Newsletter

HotBod September 01
By Brad Schoenfeld, CSCS

Welcome to all the new subscribers to the HotBod newsletter as well as those who have been with us from the beginning. Each month we'll explore issues relating to the three major areas of fitness: exercise, nutrition and supplementation. Don't hesitate to write if you have any comments or suggestions.

I would like to thank everyone for the overwhelmingly positive feedback on my Look Great Naked Video Series. After receiving your emails and letters, I can say that all of the hard work that went into production was worth it! I should have some big news shortly about an international distribution deal. For those who haven't had yet checked out the videos, the "three pack" is still being offered with free shipping. You can read about them out at the link below:

Look Great Naked Video Series

TRAINING CORNER: Is Superslow the Way to Go?

Recently, there has been a great deal of discussion about a style of training called "superslow". This is largely attributed to a recent article that appeared in a national magazine. The article interviewed various "fitness experts" who claimed that superslow was the safest and most effective way to train. The rest, as they say, is history.

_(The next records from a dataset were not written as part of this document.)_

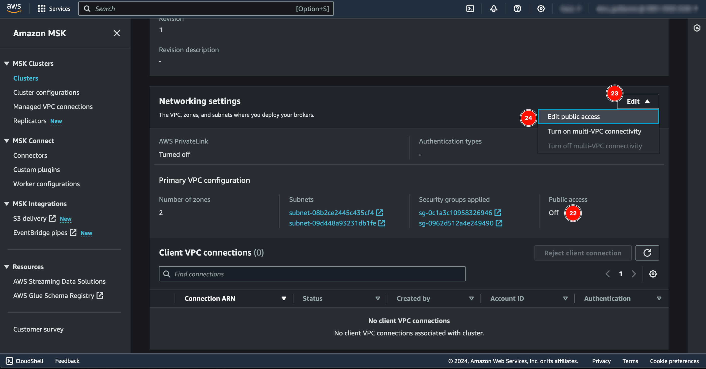Click the refresh icon for Client VPC connections
This screenshot has width=706, height=369.
coord(647,253)
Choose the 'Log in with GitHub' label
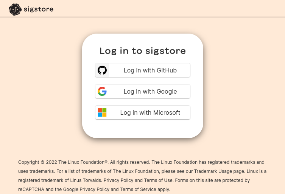The image size is (285, 194). coord(150,70)

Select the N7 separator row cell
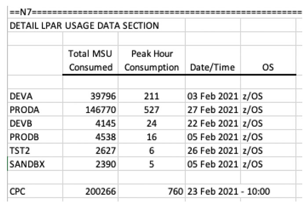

According to superslow proponents, the biggest attribute of the technique is that it reduces momentum during training, thereby increasing force to the target muscle. In addition, by reducing momentum, the potential for injury is supposedly decreased. Sounds logical, right? Well, not exactly…

The effects of momentum on training are wildly overstated. Provided that weights are lifted in a controlled fashion, the target muscles are performing the majority of work and momentum is a non-factor. What's more, assuming proper technique is utilized, simply slowing down training speed will have no effect on reducing injuries. The science behind the superslow claims simply doesn't add up.

In reality, superslow training is actually suboptimal for achieving muscular development. You see, the weights used during superslow training must be extremely light to compensate for the slow speed of the lift. While this allows the concentric (i.e. positive) portion of the rep to be executed in the desired fashion, it takes away virtually any muscular stress on the eccentric (i.e. negative) portion. And since the eccentric component is arguably the most important aspect in promoting muscular development, results from superslow simply can't compare to performing reps at a traditional cadence.

What's more, superslow training is extremely tedious. The excruciatingly slow tempo causes most people to become bored with the routine in a relatively short period of time. This ultimately reduces exercise adherence - and if you don't train, you don't get results!

The bottom line with respect to rep speed is to follow the ABCs of lifting: always be in control. As long as you lift weights in a controlled fashion, the effects of momentum are negligible. Superslow is just another fad that will come and go; stick with the basics and you'll make optimal progress.

NUTRITION CORNER: Cholesterol Content in Food

Cholesterol is one of the primary risk factors in cardiovascular disease. It has been shown that reducing blood cholesterol levels below 200 has a significant impact on preventing heart attacks and stroke.

Bodily cholesterol is derived from both dietary sources as well as internal production (called de novo synthesis). Unfortunately, many people tend to focus on the amount cholesterol in foods rather than other, more important dietary issues.

For most people, the direct consumption of cholesterol in the diet has little effect on overall cholesterol profiles. You see, the body increases and decreases its own internal cholesterol production based on the amount of cholesterol consumed in the diet. This is called a negative feedback loop: An elevated amount of dietary cholesterol drives a feedback mechanism that stops cells from creating cholesterol while a lack of cholesterol in the diet has the opposite effect, causing an increase in cholesterol production. In this way, just enough cholesterol is brought in to supply cellular needs. This process works for the vast majority of the population (although a small percentage of people have a genetic defect that impairs the feedback mechanism).

A more important factor in controlling cholesterol is the ratio of polyunsaturated to saturated fats in your diet. By increasing the amount of polyunsaturated fats and decreasing saturated fats you consume, cholesterol levels can be reduced substantially. Hence, most of your fats should come from unsaturated sources, with an emphasis on omega-3 fatty acids (as found in cold water fish, flaxseeds and various nuts). And make sure to steer clear of trans-fats (found in margarine and many refined, baked goods) as they not only increase the "bad" LDL cholesterol, but they also impair the "good" HDL cholesterol - a double whammy that has a decidedly negative affect on cardiovascular health.

SUPPLEMENT REVIEW: Effervescent Creatine

What it is: An altered form of the bodily compound creatine that increases muscular work capacity.

What it does: By manipulating the pH of creatine, effervescent creatine supposedly is better absorbed into circulation and more readily able to traverse the muscle cell membrane for use as fuel.

The verdict: There is scant evidence that effervescence significantly improves creatine absorption or cellular utilization. Aside from one pilot study funded by the company that invented the product (a definite conflict of interest!), there is no research that substantiates benefits of effervescent creatine. What's more, the product is *very* expensive; at about double the price of creatine monohydrate, effervescent creatine simply isn't worth the cost.